Each record should be written out exactly as given.

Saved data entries
§ §
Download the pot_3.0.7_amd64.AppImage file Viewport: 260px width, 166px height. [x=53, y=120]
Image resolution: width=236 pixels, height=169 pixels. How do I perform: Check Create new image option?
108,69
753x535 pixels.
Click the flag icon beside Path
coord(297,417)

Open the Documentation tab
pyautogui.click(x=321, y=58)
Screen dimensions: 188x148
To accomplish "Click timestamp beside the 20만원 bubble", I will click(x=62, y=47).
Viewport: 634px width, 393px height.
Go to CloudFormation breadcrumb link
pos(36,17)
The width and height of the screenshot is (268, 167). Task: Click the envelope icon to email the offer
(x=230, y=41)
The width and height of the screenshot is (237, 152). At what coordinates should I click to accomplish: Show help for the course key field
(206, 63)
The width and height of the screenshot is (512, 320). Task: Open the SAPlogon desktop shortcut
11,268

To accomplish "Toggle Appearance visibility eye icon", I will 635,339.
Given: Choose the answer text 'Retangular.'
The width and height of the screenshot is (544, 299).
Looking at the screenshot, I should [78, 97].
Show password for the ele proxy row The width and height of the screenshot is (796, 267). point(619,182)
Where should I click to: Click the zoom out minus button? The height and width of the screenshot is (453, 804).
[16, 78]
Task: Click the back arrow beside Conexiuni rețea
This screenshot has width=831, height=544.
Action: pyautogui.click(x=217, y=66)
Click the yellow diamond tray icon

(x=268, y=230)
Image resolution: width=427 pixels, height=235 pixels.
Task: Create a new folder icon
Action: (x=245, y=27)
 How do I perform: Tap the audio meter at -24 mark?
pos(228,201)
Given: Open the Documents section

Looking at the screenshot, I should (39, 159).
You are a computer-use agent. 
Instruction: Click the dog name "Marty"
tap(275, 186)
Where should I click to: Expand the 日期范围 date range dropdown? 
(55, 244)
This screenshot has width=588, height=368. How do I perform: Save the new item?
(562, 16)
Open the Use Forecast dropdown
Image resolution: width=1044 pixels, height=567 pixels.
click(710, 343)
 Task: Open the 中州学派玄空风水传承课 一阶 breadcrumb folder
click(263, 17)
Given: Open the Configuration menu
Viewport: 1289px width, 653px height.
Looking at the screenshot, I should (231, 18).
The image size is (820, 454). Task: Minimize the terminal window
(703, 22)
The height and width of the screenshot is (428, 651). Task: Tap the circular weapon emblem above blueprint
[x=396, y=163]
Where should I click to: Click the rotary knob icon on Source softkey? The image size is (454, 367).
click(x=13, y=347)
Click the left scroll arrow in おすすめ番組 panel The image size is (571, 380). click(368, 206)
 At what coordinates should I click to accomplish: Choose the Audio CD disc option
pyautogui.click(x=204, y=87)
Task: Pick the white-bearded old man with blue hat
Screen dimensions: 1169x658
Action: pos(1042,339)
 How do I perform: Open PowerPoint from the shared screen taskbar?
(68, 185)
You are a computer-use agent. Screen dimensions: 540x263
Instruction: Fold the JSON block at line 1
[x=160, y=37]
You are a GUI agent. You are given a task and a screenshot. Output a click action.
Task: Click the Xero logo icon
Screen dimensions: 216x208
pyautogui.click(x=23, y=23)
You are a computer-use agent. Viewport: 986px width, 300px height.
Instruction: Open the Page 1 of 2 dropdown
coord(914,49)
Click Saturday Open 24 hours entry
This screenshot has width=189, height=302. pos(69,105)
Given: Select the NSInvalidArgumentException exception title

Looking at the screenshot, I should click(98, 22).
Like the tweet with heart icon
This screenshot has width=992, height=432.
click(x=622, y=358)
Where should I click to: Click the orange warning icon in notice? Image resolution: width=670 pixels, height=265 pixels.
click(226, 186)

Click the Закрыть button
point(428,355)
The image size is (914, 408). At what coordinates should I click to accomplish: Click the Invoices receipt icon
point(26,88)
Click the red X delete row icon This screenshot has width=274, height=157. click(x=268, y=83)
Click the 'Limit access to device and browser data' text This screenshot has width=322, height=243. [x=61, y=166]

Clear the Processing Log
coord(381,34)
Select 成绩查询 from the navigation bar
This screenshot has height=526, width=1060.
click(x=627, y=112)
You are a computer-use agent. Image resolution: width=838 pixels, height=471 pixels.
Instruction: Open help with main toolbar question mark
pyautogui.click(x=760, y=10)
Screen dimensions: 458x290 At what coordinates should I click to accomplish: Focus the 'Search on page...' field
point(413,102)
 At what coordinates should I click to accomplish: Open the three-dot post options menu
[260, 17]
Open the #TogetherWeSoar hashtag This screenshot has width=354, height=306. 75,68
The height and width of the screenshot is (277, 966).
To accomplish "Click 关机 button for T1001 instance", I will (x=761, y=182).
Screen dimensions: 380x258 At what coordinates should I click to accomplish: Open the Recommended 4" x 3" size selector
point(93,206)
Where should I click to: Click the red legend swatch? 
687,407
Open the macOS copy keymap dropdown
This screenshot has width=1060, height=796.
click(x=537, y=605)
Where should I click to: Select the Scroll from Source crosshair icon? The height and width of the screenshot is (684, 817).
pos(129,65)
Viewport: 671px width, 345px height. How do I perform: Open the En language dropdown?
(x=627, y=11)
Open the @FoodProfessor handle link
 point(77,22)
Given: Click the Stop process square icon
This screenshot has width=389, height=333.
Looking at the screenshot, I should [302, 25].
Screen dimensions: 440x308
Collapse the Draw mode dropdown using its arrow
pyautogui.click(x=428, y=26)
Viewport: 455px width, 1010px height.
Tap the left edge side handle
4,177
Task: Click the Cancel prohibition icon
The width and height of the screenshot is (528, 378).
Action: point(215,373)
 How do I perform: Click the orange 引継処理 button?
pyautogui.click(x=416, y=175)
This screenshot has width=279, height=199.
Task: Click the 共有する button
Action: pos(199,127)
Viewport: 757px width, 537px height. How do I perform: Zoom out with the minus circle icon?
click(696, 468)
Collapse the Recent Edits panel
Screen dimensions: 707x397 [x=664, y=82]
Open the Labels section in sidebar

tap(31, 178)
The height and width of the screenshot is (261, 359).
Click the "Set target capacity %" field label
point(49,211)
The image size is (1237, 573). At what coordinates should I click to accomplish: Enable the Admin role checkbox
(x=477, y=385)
§ §
**EXERCISE SOLUTION:**
Download the pot_3.0.7_amd64.AppImage file Viewport: 260px width, 166px height. [x=53, y=120]
Image resolution: width=236 pixels, height=169 pixels. How do I perform: Check Create new image option?
108,69
753x535 pixels.
Click the flag icon beside Path
coord(297,417)

Open the Documentation tab
pyautogui.click(x=321, y=58)
Screen dimensions: 188x148
To accomplish "Click timestamp beside the 20만원 bubble", I will click(x=62, y=47).
Viewport: 634px width, 393px height.
Go to CloudFormation breadcrumb link
pos(36,17)
The width and height of the screenshot is (268, 167). Task: Click the envelope icon to email the offer
(x=230, y=41)
The width and height of the screenshot is (237, 152). At what coordinates should I click to accomplish: Show help for the course key field
(206, 63)
The width and height of the screenshot is (512, 320). Task: Open the SAPlogon desktop shortcut
11,268

To accomplish "Toggle Appearance visibility eye icon", I will 635,339.
Given: Choose the answer text 'Retangular.'
The width and height of the screenshot is (544, 299).
Looking at the screenshot, I should [78, 97].
Show password for the ele proxy row The width and height of the screenshot is (796, 267). point(619,182)
Where should I click to: Click the zoom out minus button? The height and width of the screenshot is (453, 804).
[16, 78]
Task: Click the back arrow beside Conexiuni rețea
This screenshot has width=831, height=544.
Action: pyautogui.click(x=217, y=66)
Click the yellow diamond tray icon

(x=268, y=230)
Image resolution: width=427 pixels, height=235 pixels.
Task: Create a new folder icon
Action: (x=245, y=27)
 How do I perform: Tap the audio meter at -24 mark?
pos(228,201)
Given: Open the Documents section

Looking at the screenshot, I should (39, 159).
You are a computer-use agent. 
Instruction: Click the dog name "Marty"
tap(275, 186)
Where should I click to: Expand the 日期范围 date range dropdown? 
(55, 244)
This screenshot has width=588, height=368. How do I perform: Save the new item?
(562, 16)
Open the Use Forecast dropdown
Image resolution: width=1044 pixels, height=567 pixels.
click(710, 343)
 Task: Open the 中州学派玄空风水传承课 一阶 breadcrumb folder
click(263, 17)
Given: Open the Configuration menu
Viewport: 1289px width, 653px height.
Looking at the screenshot, I should (231, 18).
The image size is (820, 454). Task: Minimize the terminal window
(703, 22)
The height and width of the screenshot is (428, 651). Task: Tap the circular weapon emblem above blueprint
[x=396, y=163]
Where should I click to: Click the rotary knob icon on Source softkey? The image size is (454, 367).
click(x=13, y=347)
Click the left scroll arrow in おすすめ番組 panel The image size is (571, 380). click(368, 206)
 At what coordinates should I click to accomplish: Choose the Audio CD disc option
pyautogui.click(x=204, y=87)
Task: Pick the white-bearded old man with blue hat
Screen dimensions: 1169x658
Action: pos(1042,339)
 How do I perform: Open PowerPoint from the shared screen taskbar?
(68, 185)
You are a computer-use agent. Screen dimensions: 540x263
Instruction: Fold the JSON block at line 1
[x=160, y=37]
You are a GUI agent. You are given a task and a screenshot. Output a click action.
Task: Click the Xero logo icon
Screen dimensions: 216x208
pyautogui.click(x=23, y=23)
You are a computer-use agent. Viewport: 986px width, 300px height.
Instruction: Open the Page 1 of 2 dropdown
coord(914,49)
Click Saturday Open 24 hours entry
This screenshot has width=189, height=302. pos(69,105)
Given: Select the NSInvalidArgumentException exception title

Looking at the screenshot, I should click(98, 22).
Like the tweet with heart icon
This screenshot has width=992, height=432.
click(x=622, y=358)
Where should I click to: Click the orange warning icon in notice? Image resolution: width=670 pixels, height=265 pixels.
click(226, 186)

Click the Закрыть button
point(428,355)
The image size is (914, 408). At what coordinates should I click to accomplish: Click the Invoices receipt icon
point(26,88)
Click the red X delete row icon This screenshot has width=274, height=157. click(x=268, y=83)
Click the 'Limit access to device and browser data' text This screenshot has width=322, height=243. [x=61, y=166]

Clear the Processing Log
coord(381,34)
Select 成绩查询 from the navigation bar
This screenshot has height=526, width=1060.
click(x=627, y=112)
You are a computer-use agent. Image resolution: width=838 pixels, height=471 pixels.
Instruction: Open help with main toolbar question mark
pyautogui.click(x=760, y=10)
Screen dimensions: 458x290 At what coordinates should I click to accomplish: Focus the 'Search on page...' field
point(413,102)
 At what coordinates should I click to accomplish: Open the three-dot post options menu
[260, 17]
Open the #TogetherWeSoar hashtag This screenshot has width=354, height=306. 75,68
The height and width of the screenshot is (277, 966).
To accomplish "Click 关机 button for T1001 instance", I will (x=761, y=182).
Screen dimensions: 380x258 At what coordinates should I click to accomplish: Open the Recommended 4" x 3" size selector
point(93,206)
Where should I click to: Click the red legend swatch? 
687,407
Open the macOS copy keymap dropdown
This screenshot has width=1060, height=796.
click(x=537, y=605)
Where should I click to: Select the Scroll from Source crosshair icon? The height and width of the screenshot is (684, 817).
pos(129,65)
Viewport: 671px width, 345px height. How do I perform: Open the En language dropdown?
(x=627, y=11)
Open the @FoodProfessor handle link
 point(77,22)
Given: Click the Stop process square icon
This screenshot has width=389, height=333.
Looking at the screenshot, I should [302, 25].
Screen dimensions: 440x308
Collapse the Draw mode dropdown using its arrow
pyautogui.click(x=428, y=26)
Viewport: 455px width, 1010px height.
Tap the left edge side handle
4,177
Task: Click the Cancel prohibition icon
The width and height of the screenshot is (528, 378).
Action: point(215,373)
 How do I perform: Click the orange 引継処理 button?
pyautogui.click(x=416, y=175)
This screenshot has width=279, height=199.
Task: Click the 共有する button
Action: pos(199,127)
Viewport: 757px width, 537px height. How do I perform: Zoom out with the minus circle icon?
click(696, 468)
Collapse the Recent Edits panel
Screen dimensions: 707x397 [x=664, y=82]
Open the Labels section in sidebar

tap(31, 178)
The height and width of the screenshot is (261, 359).
Click the "Set target capacity %" field label
point(49,211)
The image size is (1237, 573). At what coordinates should I click to accomplish: Enable the Admin role checkbox
(x=477, y=385)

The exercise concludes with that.